Meet the fund with zero TER!

Boston-based fund house Fidelity has launched two funds with practically zero TER.
Nishant Patnaik Aug 6, 2018

In the latest development in the fund industry, Boston (US) based fund house Fidelity has launched two passively managed tracker funds (commonly known as index funds in India) with no cost at all. Surprisingly, the fund house has launched these zero TER index funds for retail investors.

Experts believe that the fund house would lend stocks to short sellers to make money. In India, SEBI allows fund houses to lend stocks but it is not a widely prevalent practice among fund houses.

A Mumbai RIA who also runs an offshore advisory business told Cafemutual that many fund houses in developed markets lend stocks and use synthetic replication strategy to reduce costs. “While they earn interest through lending stocks to short sellers, in synthetic replication, instead of holding any holding any underlying securities, funds use derivatives to track underlying index to their cost next to negligible. However, both these models are not prevalent in India,” he adds.

So far, Vanguard and Charles Schwab have been running cheapest index funds with TER of 0.14% and 0.09% respectively. Their ETF counterparts are even cheaper at 0.04% and 0.03%.

In India, most fund houses charge just over 0.40% in direct plans of index funds and 0.05% in ETFs. We spoke to a few experts to understand if it makes sense for Indian fund houses to look at such funds.

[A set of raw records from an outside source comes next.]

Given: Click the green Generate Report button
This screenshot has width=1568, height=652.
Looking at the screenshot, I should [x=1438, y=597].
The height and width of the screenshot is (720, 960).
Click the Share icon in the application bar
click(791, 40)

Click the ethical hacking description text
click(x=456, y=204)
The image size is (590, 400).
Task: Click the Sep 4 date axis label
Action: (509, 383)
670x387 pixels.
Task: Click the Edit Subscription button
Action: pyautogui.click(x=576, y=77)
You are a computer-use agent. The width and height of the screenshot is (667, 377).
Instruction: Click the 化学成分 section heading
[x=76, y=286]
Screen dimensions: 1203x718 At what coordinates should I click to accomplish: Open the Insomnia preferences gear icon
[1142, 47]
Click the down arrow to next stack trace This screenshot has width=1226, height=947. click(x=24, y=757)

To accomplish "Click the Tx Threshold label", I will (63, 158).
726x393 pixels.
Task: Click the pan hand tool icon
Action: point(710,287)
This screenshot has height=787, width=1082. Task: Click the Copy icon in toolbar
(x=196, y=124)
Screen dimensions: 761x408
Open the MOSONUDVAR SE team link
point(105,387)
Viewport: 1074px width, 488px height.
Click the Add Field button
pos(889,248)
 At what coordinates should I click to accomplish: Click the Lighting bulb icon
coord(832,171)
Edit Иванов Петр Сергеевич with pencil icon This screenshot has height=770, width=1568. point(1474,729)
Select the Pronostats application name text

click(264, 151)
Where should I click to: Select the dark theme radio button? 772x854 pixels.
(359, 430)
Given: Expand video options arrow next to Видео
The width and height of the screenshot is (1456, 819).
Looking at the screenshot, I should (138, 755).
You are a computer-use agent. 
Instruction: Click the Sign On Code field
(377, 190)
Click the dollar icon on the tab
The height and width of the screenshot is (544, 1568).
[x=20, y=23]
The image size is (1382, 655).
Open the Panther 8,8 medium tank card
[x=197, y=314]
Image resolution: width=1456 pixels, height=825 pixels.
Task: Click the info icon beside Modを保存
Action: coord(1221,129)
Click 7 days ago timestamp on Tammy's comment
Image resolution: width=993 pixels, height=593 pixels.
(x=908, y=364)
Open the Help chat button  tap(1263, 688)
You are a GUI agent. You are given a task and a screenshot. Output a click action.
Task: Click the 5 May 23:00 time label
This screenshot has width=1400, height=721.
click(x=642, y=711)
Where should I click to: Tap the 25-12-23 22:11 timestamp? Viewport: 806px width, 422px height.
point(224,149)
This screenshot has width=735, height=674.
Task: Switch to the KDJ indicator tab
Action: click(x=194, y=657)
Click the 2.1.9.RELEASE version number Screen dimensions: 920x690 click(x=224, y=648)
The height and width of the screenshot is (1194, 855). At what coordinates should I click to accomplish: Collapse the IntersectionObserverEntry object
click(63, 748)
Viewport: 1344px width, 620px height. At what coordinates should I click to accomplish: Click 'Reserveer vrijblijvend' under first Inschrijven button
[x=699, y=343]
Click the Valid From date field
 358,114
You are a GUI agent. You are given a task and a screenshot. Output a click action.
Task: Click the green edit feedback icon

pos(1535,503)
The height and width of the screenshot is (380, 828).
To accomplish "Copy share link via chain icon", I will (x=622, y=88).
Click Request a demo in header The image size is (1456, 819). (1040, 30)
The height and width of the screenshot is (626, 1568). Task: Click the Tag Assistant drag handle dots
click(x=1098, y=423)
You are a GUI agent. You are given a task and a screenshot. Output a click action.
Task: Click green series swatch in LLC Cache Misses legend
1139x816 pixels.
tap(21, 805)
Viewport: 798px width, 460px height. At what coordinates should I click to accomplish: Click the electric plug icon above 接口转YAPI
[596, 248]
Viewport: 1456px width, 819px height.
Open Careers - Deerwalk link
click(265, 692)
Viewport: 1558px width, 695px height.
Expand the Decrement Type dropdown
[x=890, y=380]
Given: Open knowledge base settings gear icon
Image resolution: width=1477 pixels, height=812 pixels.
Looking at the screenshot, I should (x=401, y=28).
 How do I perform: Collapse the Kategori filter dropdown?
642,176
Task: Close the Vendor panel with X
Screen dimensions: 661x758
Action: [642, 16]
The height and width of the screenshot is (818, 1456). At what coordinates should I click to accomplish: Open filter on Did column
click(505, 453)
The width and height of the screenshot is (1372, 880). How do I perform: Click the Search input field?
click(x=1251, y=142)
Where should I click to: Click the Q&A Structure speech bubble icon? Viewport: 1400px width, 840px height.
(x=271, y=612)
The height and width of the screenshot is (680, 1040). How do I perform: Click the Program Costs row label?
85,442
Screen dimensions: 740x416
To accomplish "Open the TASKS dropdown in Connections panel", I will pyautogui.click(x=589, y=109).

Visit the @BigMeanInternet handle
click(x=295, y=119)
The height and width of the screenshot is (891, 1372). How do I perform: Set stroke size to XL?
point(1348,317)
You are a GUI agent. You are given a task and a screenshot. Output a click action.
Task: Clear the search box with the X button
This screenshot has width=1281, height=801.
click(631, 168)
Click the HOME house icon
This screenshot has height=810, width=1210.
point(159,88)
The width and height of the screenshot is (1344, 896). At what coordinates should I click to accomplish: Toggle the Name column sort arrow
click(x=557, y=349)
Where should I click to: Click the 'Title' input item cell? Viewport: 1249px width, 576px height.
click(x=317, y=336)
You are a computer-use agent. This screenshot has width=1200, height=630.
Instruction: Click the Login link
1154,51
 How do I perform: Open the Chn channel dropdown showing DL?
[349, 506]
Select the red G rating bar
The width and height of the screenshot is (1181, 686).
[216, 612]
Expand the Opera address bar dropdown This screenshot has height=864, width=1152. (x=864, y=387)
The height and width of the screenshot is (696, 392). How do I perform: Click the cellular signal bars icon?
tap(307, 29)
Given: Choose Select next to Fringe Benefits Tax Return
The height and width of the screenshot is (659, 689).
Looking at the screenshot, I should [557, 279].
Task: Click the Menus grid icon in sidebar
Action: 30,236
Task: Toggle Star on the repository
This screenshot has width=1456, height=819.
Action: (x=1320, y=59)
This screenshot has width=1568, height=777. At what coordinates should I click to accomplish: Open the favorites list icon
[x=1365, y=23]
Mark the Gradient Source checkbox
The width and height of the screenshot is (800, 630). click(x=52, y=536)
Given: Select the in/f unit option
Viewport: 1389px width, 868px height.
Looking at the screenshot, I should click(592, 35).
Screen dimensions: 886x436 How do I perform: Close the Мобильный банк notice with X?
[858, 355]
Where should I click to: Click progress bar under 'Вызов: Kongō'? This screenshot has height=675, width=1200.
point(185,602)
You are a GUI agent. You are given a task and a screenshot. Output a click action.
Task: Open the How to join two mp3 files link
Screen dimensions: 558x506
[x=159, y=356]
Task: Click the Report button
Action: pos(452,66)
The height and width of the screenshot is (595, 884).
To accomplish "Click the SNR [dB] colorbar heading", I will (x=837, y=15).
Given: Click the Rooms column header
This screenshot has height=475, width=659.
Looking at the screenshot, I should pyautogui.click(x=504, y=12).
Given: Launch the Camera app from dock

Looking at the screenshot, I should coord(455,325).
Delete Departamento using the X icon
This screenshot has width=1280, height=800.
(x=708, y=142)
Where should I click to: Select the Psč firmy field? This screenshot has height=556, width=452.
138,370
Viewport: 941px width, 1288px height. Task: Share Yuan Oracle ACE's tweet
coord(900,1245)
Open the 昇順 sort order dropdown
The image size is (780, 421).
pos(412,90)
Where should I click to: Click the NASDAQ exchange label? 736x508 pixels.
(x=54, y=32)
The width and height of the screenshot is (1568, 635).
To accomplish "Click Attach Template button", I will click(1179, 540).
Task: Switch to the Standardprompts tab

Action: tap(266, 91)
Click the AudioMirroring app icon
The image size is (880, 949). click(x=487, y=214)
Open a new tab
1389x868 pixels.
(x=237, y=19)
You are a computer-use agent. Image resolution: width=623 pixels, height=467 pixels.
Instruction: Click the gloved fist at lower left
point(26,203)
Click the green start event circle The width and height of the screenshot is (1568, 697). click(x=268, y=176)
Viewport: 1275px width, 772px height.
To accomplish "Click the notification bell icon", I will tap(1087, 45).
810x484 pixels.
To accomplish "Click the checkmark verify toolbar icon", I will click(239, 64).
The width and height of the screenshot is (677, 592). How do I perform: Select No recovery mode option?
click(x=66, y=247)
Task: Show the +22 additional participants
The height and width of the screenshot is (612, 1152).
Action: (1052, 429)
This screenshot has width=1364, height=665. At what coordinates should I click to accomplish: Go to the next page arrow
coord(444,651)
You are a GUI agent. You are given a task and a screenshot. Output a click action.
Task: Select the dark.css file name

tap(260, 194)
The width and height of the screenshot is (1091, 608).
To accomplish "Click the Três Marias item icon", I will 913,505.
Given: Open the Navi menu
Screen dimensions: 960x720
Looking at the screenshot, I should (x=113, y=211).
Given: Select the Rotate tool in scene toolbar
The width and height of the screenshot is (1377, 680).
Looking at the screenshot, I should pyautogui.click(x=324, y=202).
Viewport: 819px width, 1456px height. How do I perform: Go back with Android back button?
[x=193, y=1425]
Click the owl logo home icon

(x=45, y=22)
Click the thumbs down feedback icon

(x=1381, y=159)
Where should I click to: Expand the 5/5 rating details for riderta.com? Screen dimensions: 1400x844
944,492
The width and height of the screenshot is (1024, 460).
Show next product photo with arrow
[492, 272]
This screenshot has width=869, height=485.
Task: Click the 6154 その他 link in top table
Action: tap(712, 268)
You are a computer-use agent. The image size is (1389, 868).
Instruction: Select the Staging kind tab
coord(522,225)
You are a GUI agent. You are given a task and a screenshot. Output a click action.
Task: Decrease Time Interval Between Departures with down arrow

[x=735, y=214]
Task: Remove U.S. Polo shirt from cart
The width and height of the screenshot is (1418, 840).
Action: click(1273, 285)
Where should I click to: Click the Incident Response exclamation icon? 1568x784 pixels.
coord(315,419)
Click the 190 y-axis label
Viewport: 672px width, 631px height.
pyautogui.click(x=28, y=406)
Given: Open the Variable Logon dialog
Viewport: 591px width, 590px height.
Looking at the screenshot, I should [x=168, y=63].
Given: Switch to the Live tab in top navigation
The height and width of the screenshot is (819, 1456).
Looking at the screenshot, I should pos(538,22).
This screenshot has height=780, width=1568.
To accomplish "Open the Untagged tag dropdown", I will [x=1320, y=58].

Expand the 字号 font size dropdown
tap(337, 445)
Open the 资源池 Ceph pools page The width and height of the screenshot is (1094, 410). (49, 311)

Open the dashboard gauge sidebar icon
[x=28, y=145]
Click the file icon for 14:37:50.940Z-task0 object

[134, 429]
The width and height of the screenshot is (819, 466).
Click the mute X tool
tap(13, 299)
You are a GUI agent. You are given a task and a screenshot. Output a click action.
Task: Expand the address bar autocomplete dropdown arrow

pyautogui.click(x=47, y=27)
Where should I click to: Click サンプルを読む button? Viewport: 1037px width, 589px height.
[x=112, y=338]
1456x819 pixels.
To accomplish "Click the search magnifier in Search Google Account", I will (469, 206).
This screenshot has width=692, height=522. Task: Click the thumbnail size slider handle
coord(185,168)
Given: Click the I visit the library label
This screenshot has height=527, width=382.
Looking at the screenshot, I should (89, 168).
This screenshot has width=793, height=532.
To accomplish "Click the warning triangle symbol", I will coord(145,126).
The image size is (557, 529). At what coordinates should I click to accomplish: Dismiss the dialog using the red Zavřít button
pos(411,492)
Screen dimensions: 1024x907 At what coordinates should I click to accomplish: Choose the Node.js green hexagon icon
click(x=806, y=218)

Vishal Kapoor, CEO, IDFC Mutual Fund believes that this model will not work in India since it is ahead of its time. Citing an example of NPS, he said, “We have a low cost retirement fund which is yet to take off. If you look at the assets of NPS, over 90% of contribution has come from central and state government largely due to lack of awareness and low incentives for distribution. Also, if a fund house launches such a fund, only direct plan investors would be interested in buying this fund, which is very small proportion today. In my view, this is not a win-win model and does not make any business sense.”

A CEO of a top national distributor company said that such funds are not relevant in India. “You cannot compare Indian markets with developed markets as alpha generation is very challenging in such countries. Investors in developed nations have huge exposure to passive funds and hence, fund managers need to justify their charges on active funds,” he added.

Mumbai RIA, Suresh Sadagopan of ladder7 wealth advisories is also sceptical about the fund and said, “You may not want to go to a restaurant where you get a free masala dosa. Reason: Chances are high that you will not get good quality food and service experience. In addition, you cannot hold the restaurant responsible if anything goes wrong with the food. Simply put, many manufacturers are too concentrated on reducing cost. However in reality, an investor does not care about cost. He just want his money to grow. In my view, such a model is not sustainable and the fund house will have to wait for very long time to make some sense out of it.”